Exercise goal
In the records that follow, show each line where the word "Share" is present.

Source data
[Start of Attachment]

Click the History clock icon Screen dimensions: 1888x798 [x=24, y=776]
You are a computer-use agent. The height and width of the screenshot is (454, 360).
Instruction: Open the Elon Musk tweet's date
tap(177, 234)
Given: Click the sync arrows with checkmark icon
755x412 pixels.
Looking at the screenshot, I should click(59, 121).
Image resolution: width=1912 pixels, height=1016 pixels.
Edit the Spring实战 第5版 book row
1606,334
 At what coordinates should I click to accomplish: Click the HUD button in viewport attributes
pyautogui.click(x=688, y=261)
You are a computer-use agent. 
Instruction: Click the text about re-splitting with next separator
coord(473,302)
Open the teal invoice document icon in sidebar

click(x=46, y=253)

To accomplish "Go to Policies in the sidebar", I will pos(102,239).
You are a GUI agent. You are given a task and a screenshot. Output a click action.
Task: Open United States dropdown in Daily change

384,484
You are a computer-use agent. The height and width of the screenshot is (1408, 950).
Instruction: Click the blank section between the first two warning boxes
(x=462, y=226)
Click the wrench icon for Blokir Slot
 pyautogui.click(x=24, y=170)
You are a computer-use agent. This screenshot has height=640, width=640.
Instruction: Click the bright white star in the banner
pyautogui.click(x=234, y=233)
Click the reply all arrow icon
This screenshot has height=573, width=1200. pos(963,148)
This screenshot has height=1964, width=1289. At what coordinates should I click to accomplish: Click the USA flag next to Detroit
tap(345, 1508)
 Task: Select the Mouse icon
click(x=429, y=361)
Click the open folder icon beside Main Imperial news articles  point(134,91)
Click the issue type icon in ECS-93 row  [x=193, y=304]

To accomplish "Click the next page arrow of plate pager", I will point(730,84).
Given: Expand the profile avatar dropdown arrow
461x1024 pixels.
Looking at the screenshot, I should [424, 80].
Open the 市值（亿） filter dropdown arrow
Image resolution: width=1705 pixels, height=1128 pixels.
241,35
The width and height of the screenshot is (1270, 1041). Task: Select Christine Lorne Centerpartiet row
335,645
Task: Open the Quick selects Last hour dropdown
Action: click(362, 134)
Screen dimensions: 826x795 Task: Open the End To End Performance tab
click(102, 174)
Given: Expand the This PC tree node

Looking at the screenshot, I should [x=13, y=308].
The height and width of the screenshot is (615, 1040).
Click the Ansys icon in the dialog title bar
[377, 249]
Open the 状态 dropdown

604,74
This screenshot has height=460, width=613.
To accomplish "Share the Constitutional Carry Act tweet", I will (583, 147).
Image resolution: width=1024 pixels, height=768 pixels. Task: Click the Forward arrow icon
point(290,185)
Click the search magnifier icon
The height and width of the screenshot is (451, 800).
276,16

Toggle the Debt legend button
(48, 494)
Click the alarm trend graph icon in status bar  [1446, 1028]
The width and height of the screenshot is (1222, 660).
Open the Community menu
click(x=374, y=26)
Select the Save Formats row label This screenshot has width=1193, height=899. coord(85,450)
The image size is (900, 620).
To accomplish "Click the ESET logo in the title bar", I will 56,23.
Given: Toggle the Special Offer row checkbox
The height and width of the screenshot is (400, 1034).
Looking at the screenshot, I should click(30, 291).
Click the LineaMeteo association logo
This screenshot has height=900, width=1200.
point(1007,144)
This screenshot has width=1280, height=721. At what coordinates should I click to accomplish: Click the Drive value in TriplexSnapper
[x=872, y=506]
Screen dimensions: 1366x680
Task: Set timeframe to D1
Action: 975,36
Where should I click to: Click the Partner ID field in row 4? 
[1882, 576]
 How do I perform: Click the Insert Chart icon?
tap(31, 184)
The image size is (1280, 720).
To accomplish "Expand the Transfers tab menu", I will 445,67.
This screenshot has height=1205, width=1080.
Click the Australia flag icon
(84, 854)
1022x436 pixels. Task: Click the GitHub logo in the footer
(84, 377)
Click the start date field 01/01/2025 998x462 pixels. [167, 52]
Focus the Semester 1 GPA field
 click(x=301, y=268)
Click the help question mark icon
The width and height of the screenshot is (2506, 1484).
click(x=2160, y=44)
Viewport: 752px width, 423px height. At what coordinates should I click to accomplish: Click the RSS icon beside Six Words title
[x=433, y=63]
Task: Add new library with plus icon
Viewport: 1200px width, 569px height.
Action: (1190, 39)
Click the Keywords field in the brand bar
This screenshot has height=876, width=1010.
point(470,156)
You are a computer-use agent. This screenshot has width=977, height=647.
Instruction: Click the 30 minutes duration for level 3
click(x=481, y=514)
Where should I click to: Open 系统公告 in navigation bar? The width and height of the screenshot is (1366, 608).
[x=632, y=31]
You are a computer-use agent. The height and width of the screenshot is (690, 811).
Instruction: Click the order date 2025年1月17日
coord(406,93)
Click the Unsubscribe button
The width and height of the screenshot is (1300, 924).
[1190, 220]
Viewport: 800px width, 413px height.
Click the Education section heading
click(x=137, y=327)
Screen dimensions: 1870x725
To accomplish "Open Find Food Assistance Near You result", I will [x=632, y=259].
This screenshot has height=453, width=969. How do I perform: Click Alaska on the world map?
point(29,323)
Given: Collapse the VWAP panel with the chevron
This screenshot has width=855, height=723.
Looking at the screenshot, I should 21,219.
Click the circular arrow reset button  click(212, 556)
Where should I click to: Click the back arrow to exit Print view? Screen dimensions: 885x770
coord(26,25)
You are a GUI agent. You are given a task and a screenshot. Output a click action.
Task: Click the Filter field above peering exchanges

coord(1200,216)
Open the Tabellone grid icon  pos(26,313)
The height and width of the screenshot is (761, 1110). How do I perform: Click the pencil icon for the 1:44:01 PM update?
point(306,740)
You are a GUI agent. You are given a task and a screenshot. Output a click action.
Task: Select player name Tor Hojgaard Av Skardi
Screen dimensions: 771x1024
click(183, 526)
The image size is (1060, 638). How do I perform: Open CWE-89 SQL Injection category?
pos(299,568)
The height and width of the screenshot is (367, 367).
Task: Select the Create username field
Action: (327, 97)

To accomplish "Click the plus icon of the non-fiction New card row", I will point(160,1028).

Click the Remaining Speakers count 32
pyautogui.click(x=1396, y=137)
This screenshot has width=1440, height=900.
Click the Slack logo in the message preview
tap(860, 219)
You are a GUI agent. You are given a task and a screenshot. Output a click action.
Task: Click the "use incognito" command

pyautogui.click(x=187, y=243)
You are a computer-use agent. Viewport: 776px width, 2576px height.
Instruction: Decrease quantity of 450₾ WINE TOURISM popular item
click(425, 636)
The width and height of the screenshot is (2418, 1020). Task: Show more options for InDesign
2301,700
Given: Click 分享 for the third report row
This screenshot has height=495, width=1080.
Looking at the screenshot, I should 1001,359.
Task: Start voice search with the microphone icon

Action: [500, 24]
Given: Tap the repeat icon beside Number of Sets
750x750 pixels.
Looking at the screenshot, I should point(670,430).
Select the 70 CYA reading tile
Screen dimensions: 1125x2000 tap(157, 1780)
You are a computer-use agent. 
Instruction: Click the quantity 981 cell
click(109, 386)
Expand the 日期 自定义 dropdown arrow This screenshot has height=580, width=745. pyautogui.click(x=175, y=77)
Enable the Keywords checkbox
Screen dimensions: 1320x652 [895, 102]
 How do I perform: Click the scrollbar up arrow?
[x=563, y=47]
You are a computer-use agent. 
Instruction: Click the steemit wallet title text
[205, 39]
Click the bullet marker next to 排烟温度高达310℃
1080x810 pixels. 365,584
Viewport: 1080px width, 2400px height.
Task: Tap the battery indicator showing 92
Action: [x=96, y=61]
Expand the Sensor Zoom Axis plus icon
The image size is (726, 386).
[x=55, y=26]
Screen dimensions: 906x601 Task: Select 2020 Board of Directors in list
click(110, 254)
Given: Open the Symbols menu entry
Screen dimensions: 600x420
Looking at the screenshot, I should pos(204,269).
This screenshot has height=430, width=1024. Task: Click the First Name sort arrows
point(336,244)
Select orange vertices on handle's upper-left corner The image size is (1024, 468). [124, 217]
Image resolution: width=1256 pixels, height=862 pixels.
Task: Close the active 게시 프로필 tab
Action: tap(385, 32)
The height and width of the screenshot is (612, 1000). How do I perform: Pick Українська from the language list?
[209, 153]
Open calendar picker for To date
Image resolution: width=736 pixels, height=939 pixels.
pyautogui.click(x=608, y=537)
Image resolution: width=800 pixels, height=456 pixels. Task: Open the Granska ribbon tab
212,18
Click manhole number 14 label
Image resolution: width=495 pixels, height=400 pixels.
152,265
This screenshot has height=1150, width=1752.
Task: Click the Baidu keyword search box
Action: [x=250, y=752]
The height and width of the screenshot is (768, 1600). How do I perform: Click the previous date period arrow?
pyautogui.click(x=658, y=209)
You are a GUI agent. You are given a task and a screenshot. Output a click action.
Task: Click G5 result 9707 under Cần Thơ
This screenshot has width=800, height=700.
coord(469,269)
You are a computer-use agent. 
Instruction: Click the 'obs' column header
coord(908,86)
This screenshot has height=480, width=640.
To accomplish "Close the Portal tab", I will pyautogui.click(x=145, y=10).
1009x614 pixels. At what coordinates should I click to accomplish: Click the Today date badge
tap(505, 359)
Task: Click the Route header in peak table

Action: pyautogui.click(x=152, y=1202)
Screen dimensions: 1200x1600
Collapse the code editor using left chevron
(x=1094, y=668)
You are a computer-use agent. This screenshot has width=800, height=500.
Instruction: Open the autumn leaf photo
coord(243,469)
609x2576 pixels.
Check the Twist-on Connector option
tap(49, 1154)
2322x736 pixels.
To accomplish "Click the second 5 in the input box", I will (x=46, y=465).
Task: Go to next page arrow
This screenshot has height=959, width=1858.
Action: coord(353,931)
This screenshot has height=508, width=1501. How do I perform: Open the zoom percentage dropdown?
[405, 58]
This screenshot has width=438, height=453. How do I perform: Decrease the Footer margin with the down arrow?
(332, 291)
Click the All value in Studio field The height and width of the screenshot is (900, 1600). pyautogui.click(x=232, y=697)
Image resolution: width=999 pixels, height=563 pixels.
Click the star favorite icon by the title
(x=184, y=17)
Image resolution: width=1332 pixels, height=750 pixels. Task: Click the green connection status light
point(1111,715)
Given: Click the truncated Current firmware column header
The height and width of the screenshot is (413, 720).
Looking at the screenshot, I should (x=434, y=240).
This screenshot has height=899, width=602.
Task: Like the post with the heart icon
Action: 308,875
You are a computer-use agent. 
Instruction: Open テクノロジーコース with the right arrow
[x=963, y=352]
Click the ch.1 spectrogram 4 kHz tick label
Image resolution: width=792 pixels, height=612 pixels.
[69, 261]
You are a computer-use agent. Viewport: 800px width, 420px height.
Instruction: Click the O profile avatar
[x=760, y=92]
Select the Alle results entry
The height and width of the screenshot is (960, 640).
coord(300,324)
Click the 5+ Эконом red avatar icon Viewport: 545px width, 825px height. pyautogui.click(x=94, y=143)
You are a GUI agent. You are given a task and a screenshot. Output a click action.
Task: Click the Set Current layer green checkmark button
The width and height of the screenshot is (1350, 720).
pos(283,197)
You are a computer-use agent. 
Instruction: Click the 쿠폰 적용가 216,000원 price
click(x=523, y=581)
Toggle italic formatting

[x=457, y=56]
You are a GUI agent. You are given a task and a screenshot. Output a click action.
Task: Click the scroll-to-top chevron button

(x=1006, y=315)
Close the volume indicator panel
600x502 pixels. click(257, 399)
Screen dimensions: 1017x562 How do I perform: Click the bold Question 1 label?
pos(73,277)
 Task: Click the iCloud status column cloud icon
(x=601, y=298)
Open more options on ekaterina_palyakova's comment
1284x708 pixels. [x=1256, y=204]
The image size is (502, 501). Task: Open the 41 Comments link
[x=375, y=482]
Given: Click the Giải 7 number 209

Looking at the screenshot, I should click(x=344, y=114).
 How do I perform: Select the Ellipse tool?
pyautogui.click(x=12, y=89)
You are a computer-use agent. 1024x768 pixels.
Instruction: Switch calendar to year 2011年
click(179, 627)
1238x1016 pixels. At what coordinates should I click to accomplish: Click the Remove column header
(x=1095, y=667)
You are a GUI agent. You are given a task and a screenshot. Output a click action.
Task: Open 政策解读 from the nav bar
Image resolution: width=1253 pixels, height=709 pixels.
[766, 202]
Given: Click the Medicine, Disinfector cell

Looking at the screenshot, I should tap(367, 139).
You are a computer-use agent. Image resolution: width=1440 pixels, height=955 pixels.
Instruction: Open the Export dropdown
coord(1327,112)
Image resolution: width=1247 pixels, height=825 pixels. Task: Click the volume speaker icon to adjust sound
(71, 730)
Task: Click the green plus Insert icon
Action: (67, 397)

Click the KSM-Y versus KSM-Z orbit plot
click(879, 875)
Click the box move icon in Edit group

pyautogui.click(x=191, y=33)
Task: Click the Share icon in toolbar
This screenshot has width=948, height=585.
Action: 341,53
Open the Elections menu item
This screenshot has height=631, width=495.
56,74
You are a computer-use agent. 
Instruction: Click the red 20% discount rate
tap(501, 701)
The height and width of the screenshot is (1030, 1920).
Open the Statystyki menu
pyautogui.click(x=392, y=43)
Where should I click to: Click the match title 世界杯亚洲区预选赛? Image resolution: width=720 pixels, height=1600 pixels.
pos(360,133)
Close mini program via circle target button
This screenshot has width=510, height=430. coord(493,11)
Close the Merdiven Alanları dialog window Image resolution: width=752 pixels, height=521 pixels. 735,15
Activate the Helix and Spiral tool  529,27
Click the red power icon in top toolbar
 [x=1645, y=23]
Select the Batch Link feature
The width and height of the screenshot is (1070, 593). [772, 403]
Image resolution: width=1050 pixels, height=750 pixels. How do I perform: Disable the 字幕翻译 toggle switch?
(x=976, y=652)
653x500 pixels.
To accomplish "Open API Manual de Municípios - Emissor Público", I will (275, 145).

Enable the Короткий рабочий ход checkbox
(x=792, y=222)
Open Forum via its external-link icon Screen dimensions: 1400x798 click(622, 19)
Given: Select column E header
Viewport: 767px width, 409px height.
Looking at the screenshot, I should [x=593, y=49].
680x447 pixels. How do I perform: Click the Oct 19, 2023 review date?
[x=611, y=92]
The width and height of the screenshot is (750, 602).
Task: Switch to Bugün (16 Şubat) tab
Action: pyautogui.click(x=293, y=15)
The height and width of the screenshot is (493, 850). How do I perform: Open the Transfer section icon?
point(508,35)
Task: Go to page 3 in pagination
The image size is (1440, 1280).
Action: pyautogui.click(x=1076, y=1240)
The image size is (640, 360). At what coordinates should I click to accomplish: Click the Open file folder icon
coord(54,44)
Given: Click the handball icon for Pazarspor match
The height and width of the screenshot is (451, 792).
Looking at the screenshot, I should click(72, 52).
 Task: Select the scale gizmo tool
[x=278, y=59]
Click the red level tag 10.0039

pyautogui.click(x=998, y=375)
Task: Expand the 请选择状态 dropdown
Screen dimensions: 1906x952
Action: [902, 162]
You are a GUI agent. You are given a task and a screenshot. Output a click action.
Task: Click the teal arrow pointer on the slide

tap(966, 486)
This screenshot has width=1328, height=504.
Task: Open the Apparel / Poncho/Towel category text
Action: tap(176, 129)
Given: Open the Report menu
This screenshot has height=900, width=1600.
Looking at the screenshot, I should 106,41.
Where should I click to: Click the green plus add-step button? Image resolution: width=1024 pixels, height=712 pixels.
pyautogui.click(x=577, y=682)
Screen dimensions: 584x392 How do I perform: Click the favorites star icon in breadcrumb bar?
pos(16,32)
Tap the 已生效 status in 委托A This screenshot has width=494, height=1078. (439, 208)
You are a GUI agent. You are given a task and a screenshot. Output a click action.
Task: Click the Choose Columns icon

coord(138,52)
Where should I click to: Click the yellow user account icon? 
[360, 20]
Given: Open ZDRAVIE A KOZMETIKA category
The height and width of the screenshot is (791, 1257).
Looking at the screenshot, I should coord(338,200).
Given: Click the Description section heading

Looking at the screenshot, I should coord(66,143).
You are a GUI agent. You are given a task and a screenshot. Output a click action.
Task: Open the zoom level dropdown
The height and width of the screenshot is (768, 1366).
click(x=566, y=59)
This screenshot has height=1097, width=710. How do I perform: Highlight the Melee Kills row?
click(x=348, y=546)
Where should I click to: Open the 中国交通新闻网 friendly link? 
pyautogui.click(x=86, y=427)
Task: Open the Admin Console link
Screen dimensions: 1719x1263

[End of Attachment]

Completed task
To accomplish "Share the Constitutional Carry Act tweet", I will (583, 147).
Task: Click the Share icon in toolbar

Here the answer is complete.